There is always a reason for the most apparently inexplicable happenings. It is the practice of Thorpe (or Briscoe) during the months of summer to run out an awning over the shop. A quiet, genteel awning, of course, nothing to offend the eye—but an awning which offers a quite adequate protection against those sudden showers which are such a delightfully piquant[p. 60] feature of the English summer: one of which had just begun to sprinkle the West End of London with a good deal of heartiness and vigour. And under this awning, peering plaintively out at the rain, Eve Halliday, on her way to the Ada Clarkson Employment Bureau, had taken refuge. It was she who had so enchained Psmith’s interest. It was his considered opinion that she improved the Thorpe & Briscoe frontage by about ninety-five per cent.
Pleased and gratified as Psmith was to have something nice to look at out of the smoking-room window, he was also somewhat puzzled. This girl seemed to him to radiate an atmosphere of wealth. Starting at farthest south and proceeding northward, she began in a gleam of patent-leather shoes. Fawn stockings, obviously expensive, led up to a black crêpe frock. And then, just as the eye was beginning to feel that there could be nothing more, it was stunned by a supreme hat of soft, dull satin with a black bird of Paradise feather falling down over the left shoulder. Even to the masculine eye, which is notoriously to seek in these matters, a whale of a hat. And yet this sumptuously upholstered young woman had been marooned by a shower of rain beneath the awning of Messrs. Thorpe & Briscoe. Why, Psmith asked himself, was this? Even, he argued, if Charles the chauffeur had been given the day off or was driving her father the millionaire to the City to attend to his vast interests, she could surely afford a cab-fare? We, who are familiar with the state of Eve’s finances, can understand her inability to take cabs, but Psmith was frankly perplexed.

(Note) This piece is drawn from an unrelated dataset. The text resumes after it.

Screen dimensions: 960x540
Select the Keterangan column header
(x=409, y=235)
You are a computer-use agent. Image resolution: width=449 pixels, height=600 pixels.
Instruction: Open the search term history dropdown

Being, however, both ready-witted and chivalrous, he perceived that this was no time for idle speculation. His not to reason why; his obvious duty was to take[p. 61] steps to assist Beauty in distress. He left the window of the smoking-room, and, having made his way with a smooth dignity to the club’s cloak-room, proceeded to submit a row of umbrellas to a close inspection. He was not easy to satisfy. Two which he went so far as to pull out of the rack he returned with a shake of the head. Quite good umbrellas, but not fit for this special service. At length, however, he found a beauty, and a gentle smile flickered across his solemn face. He put up his monocle and gazed searchingly at this umbrella. It seemed to answer every test. He was well pleased with it.

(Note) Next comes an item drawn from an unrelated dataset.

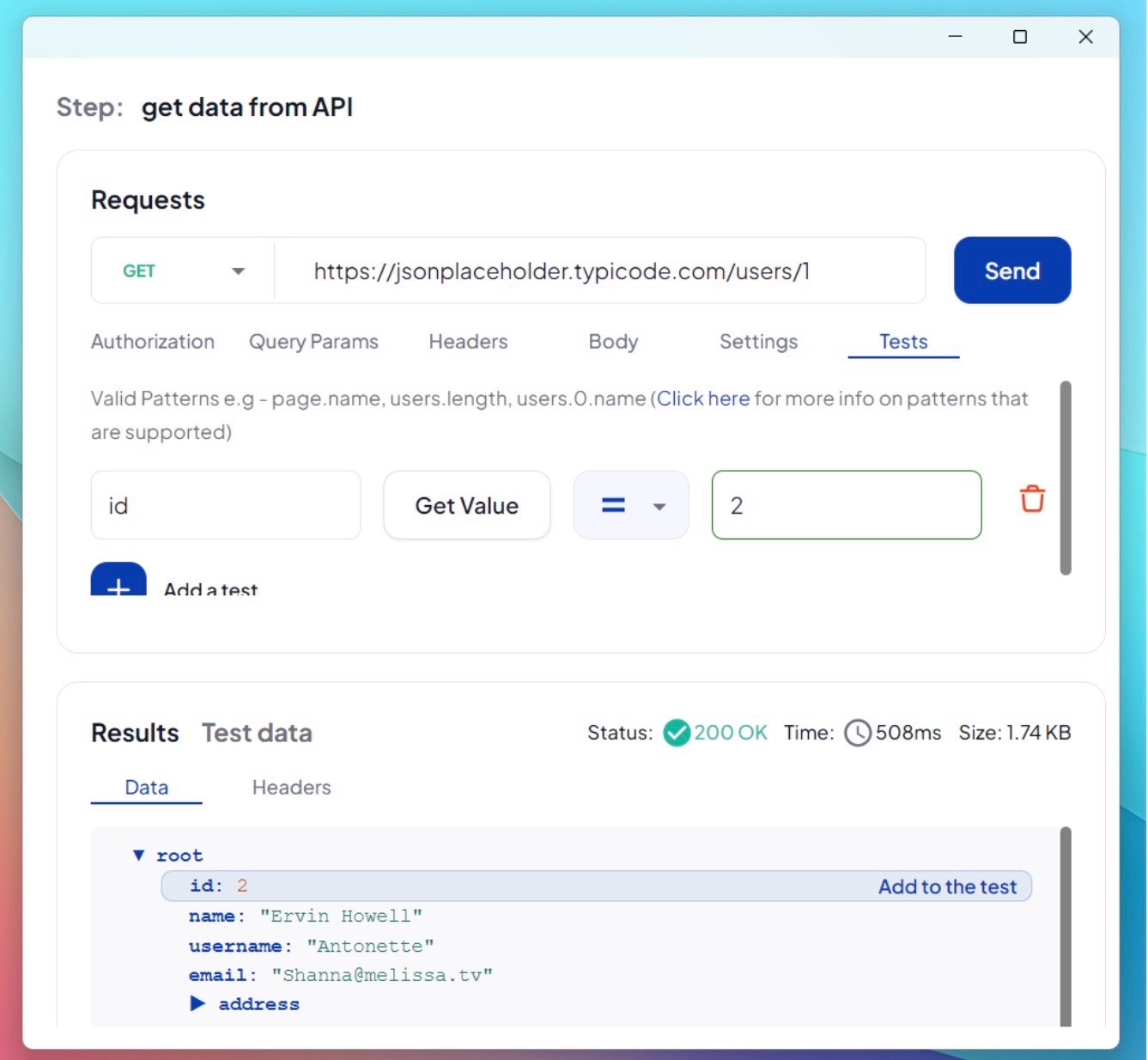Click 'Add to the test' on id row
This screenshot has width=1148, height=1060.
click(x=946, y=886)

“Whose,” he inquired of the attendant, “is this?”
“Belongs to the Honourable Mr. Walderwick, sir.”
“Ah!” said Psmith tolerantly.
He tucked the umbrella under his arm and went out.
*       *       *       *       *
 
Meanwhile Eve Halliday, lightening up the sombre austerity of Messrs. Thorpe & Briscoe’s shop-front, continued to think hard thoughts of the English climate and to inspect the sky in the hope of detecting a spot of blue. She was engaged in this cheerless occupation when at her side a voice spoke.
“Excuse me!”
A hatless young man was standing beside her, holding an umbrella. He was a striking-looking young man, very tall, very thin, and very well dressed. In his right eye there was a monocle, and through this he looked down at her with a grave friendliness. He said nothing further, but, taking her fingers, clasped them round the handle of the umbrella, which he had obligingly opened, and then with a courteous bow proceeded to dash with long strides across the road, disappearing through the doorway of a gloomy building[p. 62] which, from the number of men who had gone in and out during her vigil, she had set down as a club of some sort.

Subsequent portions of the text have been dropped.